## VORGEGEBENER TEXT
Die bedeutende Lübecker Völkerkundesammlung ist in der Kunsthalle St. Annen zu Gast

Weltoffenheit gehört zu den Charakteristika einer Hanse- und Handelsstadt. Seit Jahrhunderten knüpfen Kaufleute internationale Beziehungen, bereisen ferne Länder und bringen nicht nur Handelswaren mit nach Hause, sondern auch Kulturgüter. Schon mindestens seit 1696 besaß zum Beispiel der Lübecker Ratsapotheker Jacob Stolterfoht eine altägyptische Mumie und Jacob von Melle, der als Hauptpastor an St. Marien amtierte, baute seit Ende des 17. Jahrhunderts eine ethnografische Sammlung auf. Dieser Bestand sowie zahlreiche weitere Objekte gelangten später in den Besitz der Gesellschaft zur Beförderung gemeinnütziger Tätigkeit, durch Schenkungen und Vermächtnisse wuchs deren völkerkundliche Sammlung immer weiter an.

Ab 1893 konnte sie schließlich im neu erbauten Museum am Dom als Museum präsentiert werden. Das gehörte zwar nicht zu den größten, wohl aber zu den qualitätvollsten derartigen Institutionen in Deutschland. 1942 traf eine Luftmine das Museum, dessen Bestände jedoch größtenteils gerettet wurden. Doch dauerte es noch Jahrzehnte, bis Lübecks völkerkundliche Schätze wieder öffentlich zugänglich waren: im erst 1984 als Museum eröffneten Zeughaus am Dom. Doch auch das war nicht von Dauer: 2007 kam es aufgrund von Sparmaßnahmen zur Schließung.

## ERFASSTE DATEN
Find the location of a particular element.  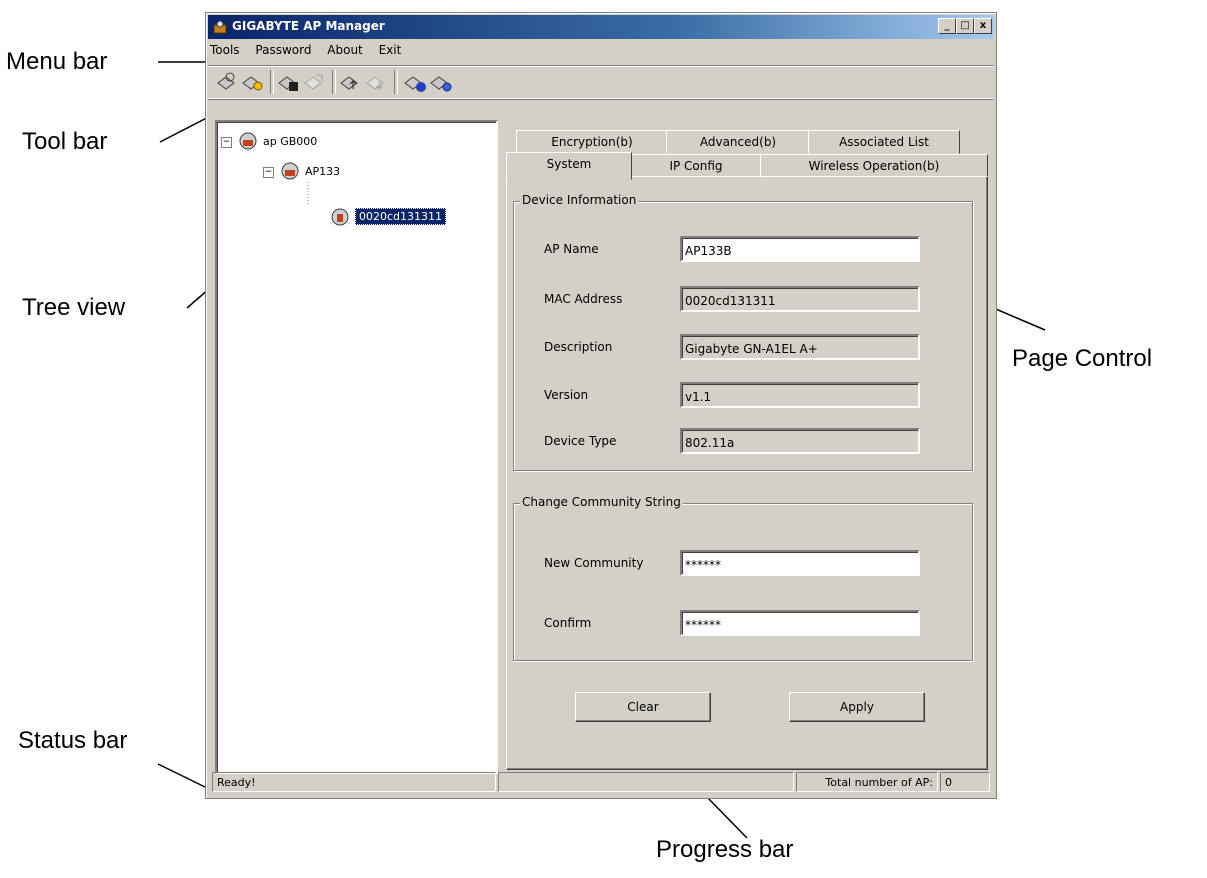

app-icon is located at coordinates (220, 27).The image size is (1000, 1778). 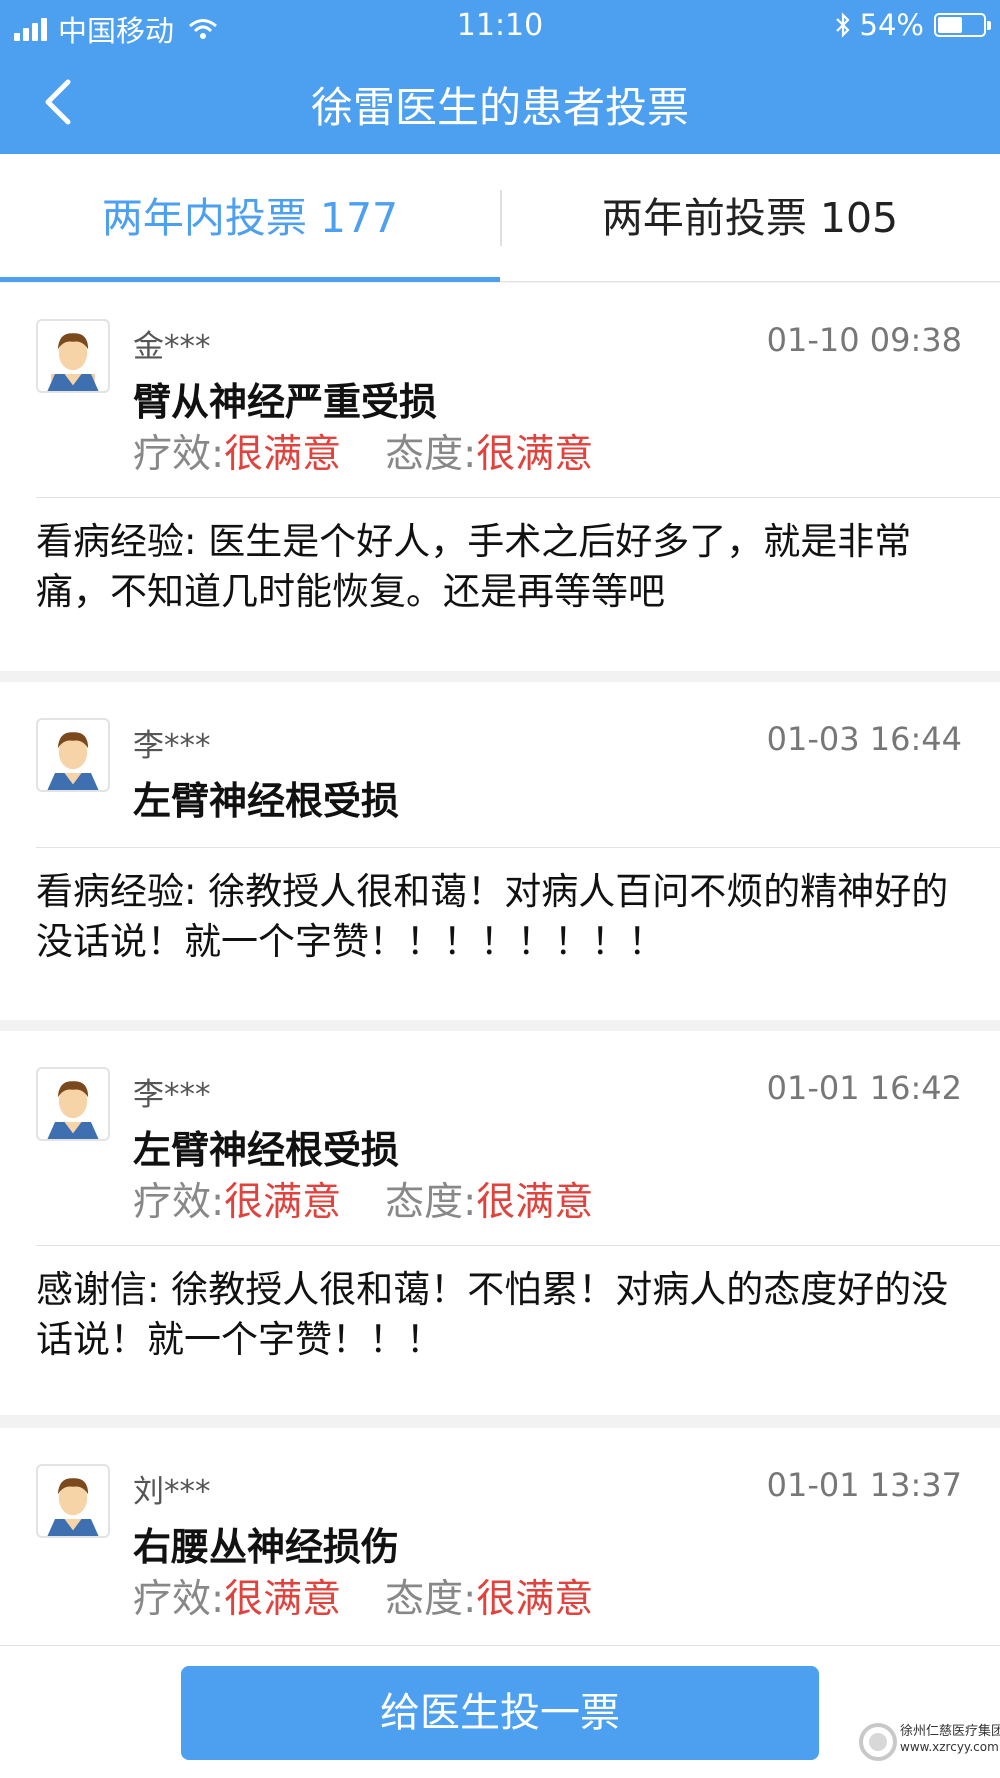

## ARBEITSANWEISUNGEN
A: Gib den Text über die Lübecker Völkerkundesammlung wörtlich wieder, von „Weltoffenheit gehört zu“ bis einschließlich „immer weiter an.“.
B: Führe den Text über die Lübecker Völkerkundesammlung im Anschluss an seinen letzten Satz weiter.

## LÖSUNGEN
A:
Weltoffenheit gehört zu den Charakteristika einer Hanse- und Handelsstadt. Seit Jahrhunderten knüpfen Kaufleute internationale Beziehungen, bereisen ferne Länder und bringen nicht nur Handelswaren mit nach Hause, sondern auch Kulturgüter. Schon mindestens seit 1696 besaß zum Beispiel der Lübecker Ratsapotheker Jacob Stolterfoht eine altägyptische Mumie und Jacob von Melle, der als Hauptpastor an St. Marien amtierte, baute seit Ende des 17. Jahrhunderts eine ethnografische Sammlung auf. Dieser Bestand sowie zahlreiche weitere Objekte gelangten später in den Besitz der Gesellschaft zur Beförderung gemeinnütziger Tätigkeit, durch Schenkungen und Vermächtnisse wuchs deren völkerkundliche Sammlung immer weiter an.

B:
2000 Jahre alte Tonfiguren aus Mexiko, Ahnenfiguren aus Äquatorialguinea, Masken aus der Südsee, Textilien aus Mittelasien - wie reich Lübeck an völkerkundlichen Kunstwerken aus allen Teilen der Welt ist, zeigt eine außergewöhnliche Ausstellung in der Kunsthalle St. Annen unter dem Titel "Welten entdecken". Etwa 250 bis 300 Objekte aus Afrika, Amerika, Asien, Ozeanien aber auch aus Europa zeugen von der Vielfalt der Völkerkundesammlung, die jetzt erstmals wieder öffentlich präsentiert werden kann.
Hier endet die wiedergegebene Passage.